You will have hardships because that is the nature of life. Build your community to help with that journey. Reach outward to those around you, even those who may seem too different. The Rev. Dr. Martin Luther King spoke about building a beloved community, a community where we care for each other, take responsibility for our actions and participate in building a more perfect union.
America is not perfect but you are the ones that will help shape America in new ways for that more perfect union. The gifts and talents you offer to America are singular to you. We want to see you flower and grow, to be the fullest person you can be. That is the American Dream.
I have lived that American Dream myself. Twenty two years ago,
I sat where you are—at a naturalization ceremony to partake in the great honor of becoming a United States citizen.
Born in India, I came to America when I was 16 years old, by myself. My parents had $5,000 in their bank account when they sent me here, making the ultimate sacrifice of living on a different continent than their child. They made that sacrifice because they believed in America, this nation that has become a symbol of freedom and opportunity around the world.
Like many of you, I navigated a complex immigration system for 17 years before I finally became a US citizen.
Today, 22 years after I celebrated my first Independence Day as a proud United States citizen, I stand before you as the first South Asian American woman ever elected to the House of Representatives, as one of only two dozen naturalized citizens to serve in the U.S. Congress, and with the tremendous honor of representing the constituents of this area in Congress and doing the work with you to build that more perfect union.
So today, as you celebrate becoming a United States citizen, remember that citizenship is not just an honor. It is also a responsibility. You are now part of the world’s oldest democracy, a democracy that requires the participation of each and every one of you as a citizen with the right—and the responsibility to vote in every election.
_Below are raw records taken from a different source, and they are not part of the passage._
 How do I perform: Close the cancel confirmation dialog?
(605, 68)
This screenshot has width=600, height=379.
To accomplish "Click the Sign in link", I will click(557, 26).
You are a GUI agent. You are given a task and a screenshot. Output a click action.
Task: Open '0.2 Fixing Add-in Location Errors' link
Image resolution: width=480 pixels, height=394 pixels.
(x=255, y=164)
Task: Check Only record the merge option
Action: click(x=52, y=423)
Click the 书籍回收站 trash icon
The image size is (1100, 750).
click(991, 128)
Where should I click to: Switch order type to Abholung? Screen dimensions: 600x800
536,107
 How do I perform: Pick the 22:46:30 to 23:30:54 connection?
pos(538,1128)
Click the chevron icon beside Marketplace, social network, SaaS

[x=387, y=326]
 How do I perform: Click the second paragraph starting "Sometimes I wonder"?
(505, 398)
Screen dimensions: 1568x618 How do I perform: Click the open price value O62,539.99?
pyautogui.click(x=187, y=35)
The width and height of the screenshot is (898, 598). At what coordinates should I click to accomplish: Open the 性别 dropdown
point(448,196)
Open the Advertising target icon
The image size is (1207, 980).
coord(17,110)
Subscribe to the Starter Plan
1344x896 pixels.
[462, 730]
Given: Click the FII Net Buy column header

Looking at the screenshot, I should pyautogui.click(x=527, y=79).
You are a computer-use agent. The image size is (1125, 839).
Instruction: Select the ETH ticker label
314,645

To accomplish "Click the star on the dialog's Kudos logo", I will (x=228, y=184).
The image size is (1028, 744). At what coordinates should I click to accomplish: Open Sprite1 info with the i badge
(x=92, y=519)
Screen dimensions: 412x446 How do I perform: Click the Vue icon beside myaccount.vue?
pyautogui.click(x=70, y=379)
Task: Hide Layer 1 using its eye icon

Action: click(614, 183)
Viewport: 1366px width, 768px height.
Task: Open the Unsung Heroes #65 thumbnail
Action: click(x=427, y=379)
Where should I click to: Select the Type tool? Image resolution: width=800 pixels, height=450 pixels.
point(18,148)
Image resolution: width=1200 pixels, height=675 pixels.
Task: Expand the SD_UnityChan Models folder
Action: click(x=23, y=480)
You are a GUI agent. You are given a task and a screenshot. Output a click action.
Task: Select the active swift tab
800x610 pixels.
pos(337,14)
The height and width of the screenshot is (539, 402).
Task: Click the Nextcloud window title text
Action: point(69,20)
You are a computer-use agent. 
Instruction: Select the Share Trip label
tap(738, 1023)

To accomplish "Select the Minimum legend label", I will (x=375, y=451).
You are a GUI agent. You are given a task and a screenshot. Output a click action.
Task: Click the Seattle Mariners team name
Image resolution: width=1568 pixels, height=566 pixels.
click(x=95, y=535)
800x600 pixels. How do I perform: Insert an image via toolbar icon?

That right to vote was won through hard battles where many before you lost their lives. Your vote and your active engagement in the issues that your family and community face are your chance to have your own unique voice heard in our systems of power. No democracy can survive without each one of our citizens participating and taking seriously this responsibility, this opportunity to build OUR America—together.
Congratulations on becoming a citizen of the United States. It is the honor of my lifetime to welcome you and the great contributions I know each of you will make with wide open arms.